I spent a long time as a strategy consultant with McKinsey – I worked there for around 10 years, with a couple of breaks to complete an MBA and work in software start-ups.
I started Nuroko for a combination of reasons. I wanted to build a tangible product that would make a real difference to the world. I saw the ever-growing opportunities in data science. And I saw a specific opportunity around improved machine learning using new algorithms.
Nuroko creates artificial neural network software, which is a mathematical model of relations between different variables. There are millions of nodes in this model, connected in different ways to try to understand the relationships, similar to how the human brain processes data. We use this to solve complex problems where the data may be quite difficult to understand otherwise. In particular, Nuroko neural networks can detect patterns in data that traditional data analysis methods can’t handle.
Take the example of healthcare, which can have very complex data. The data is uncertain (medical diagnoses are often incorrect), a lot of information can be unreliable (people make mistakes inputting data), the structure of the data is very complex (many different types of data for every patient across many years) and data is often missing, so we need to design methods that can deal with these problems.
Where do you see all these developments with data leading us?
I think in five to ten years’ time, people will be using data pretty much ubiquitously.
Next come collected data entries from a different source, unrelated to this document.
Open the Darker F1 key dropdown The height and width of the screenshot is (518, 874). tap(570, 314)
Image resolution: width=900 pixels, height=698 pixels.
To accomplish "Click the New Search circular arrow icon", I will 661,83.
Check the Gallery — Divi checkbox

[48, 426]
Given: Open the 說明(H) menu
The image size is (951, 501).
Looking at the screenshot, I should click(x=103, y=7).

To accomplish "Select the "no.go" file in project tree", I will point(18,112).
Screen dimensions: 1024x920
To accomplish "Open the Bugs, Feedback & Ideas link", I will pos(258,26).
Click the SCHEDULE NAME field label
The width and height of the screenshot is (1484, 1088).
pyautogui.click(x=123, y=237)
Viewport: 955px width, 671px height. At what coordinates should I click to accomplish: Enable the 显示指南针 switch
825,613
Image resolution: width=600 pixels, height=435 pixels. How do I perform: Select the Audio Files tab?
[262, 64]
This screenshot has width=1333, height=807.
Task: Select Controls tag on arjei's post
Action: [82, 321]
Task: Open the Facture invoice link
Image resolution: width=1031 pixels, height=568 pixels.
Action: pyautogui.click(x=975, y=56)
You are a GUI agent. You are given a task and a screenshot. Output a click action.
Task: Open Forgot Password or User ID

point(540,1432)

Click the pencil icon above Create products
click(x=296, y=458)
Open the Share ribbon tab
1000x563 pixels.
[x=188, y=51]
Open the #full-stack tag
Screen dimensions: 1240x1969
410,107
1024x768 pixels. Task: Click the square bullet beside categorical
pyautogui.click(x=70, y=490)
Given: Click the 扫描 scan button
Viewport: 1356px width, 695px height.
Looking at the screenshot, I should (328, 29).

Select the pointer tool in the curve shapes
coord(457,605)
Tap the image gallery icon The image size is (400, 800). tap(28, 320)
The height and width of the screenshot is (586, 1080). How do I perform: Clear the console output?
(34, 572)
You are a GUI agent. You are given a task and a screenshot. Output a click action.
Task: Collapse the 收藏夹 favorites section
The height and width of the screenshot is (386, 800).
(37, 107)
We will see a convergence of different technologies – machine-to-machine communications, sensor networks, data science, visualisation technologies (which is important if we want humans to understand data), machine learning (which is what I am doing with Nuroko) – all of these things are going to come together to make data available and accessible. We will have a data revolution where people live symbiotically with all this data, and they are going to use it in all kinds of creative, imaginative ways. It’s going to be a very exciting time with a lot of change – on a similar scale to what happened with the Internet.
- Always ask the question “Why?” – Why are you analysing the data?
- No amount of analysis is useful unless you are going to take action as a result.
- The best insights come from combining technical skills with business acumen.
- Innovation can come from anywhere. Always be curious about new ideas.
Singapore’s Data Innovation Challenge is a great way to learn new skills and meet people while working through interesting problems, said Mr Mike Anderson, who is helping with the event as an informal advisor, both in terms of giving the perspective of a hackathon participant and as a data scientist.
Launched in June this year, the challenge seeks to bring together the ecosystem comprising industry, academia, start-ups and research institutes to stimulate new ideas on what can be done with data. “I think you can learn more of the practical skills by participating in this kind of challenge than you can through abstract study,” said Mr Anderson.
Among the hackathons he has taken part in, one of the more interesting ones was the HealthUp Hackathon, which was focused on helping diabetic patients. “We again had some amazing data, which included four years of continuous blood sugar monitoring from a single patient provided by Medtronic,” he said. His team’s winning solution was to use a Nuroko artificial neural network (machine learning technique) to predict changes in blood glucose, thereby allowing diabetic patients to manage their condition and live better lives.
Mr Anderson is drawn to these events for a mix of reasons, he said. “I enjoy working on interesting challenges with smart and motivated people, I like working on projects that will bring a social benefit to the world, I wanted to test out some new machine learning techniques with real data, and I saw that various business opportunities could come out of the ideas and connections that you create at hackathons.”